Euro tech investment up

Technology private equity investments in Europe rose by 19% to E6.4bn, according to PricewaterhouseCoopers “Money for Growth: the European Technology Investment Report 2005”.

In total 4,563 investments were made in the technology sectors in 2004, down by 5% from just over 4,800 in 2003. Technology represented 45% of all private equity investments in Europe by number, similar to its share in 2003. The number of investee companies (at 2,972) was down by 11%.

The total amount invested in private equity deals in 2004 reached E36.9bn in over 10,000 deals across all sectors and stages of investment. Following the relative gloom of recent years, the figures suggest the technology sector has turned the corner. A close look confirms that the recovery has been driven by a handful of sub-sectors, rather than being evenly spread across the spectrum as a whole, with nearly all of the increase in activity at the management buyout and expansion stages of investment with only a minor increase in early stage investments.

Computer software investments were up by 81% to E1.7bn, consolidating its position as the most active sub-sector, and accounting for more than a quarter of total technology investment. Software also led in terms of number of investments (29%) followed by biotechnology (17%).Communications carriers were the second largest sector for investment with an increase of 14.5% to E936m.

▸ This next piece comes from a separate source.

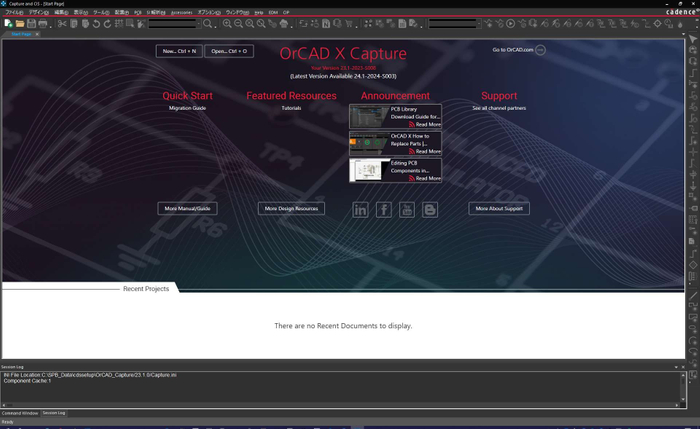Click the Open folder toolbar icon

coord(20,23)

Over 90% of technology investments by number were made at the early and

expansion stages, representing 57% of the total amount invested in technology companies.

Investment in technology MBOs and MBIs was up by 26% to E2.6bn. And as a result, the proportion of technology private equity investment going into buyouts rose from 39% in 2003 to 41% in 2004.

Investment in technology expansion investments rose by 34% to E2.2bn, representing 34% of technology private equity investments by value. Early stage investments rose by just 1% to E1.5bn (23% share).

The UK again led the way in terms of European private equity investment in technology, with total investment rising by 32% to E2.7bn, up from E2bn in 2003. France remained in second place with E870m, down from E954m in 2003. Germany, with E626m, claimed third place ahead of the Netherlands with E531m.

Keith Arundale, European venture capital leader, global technology industry group, PricewaterhouseCoopers, said: “While the increase in European technology investment as a whole in 2004 is encouraging, the figures on new capital raising sound a note of caution, for while new venture funds marked for technology early stage and expansion investments remained almost steady in 2004, they continue to lose ground as a proportion of total venture capital fund raising. This raises the possibility that if the increase in venture capital investment (as seen in 2004) continues, there will be a gap between the funds needed and funds available for investment. However the best early stage technology propositions can and will get venture capital backing, though it remains an extremely tough climate”.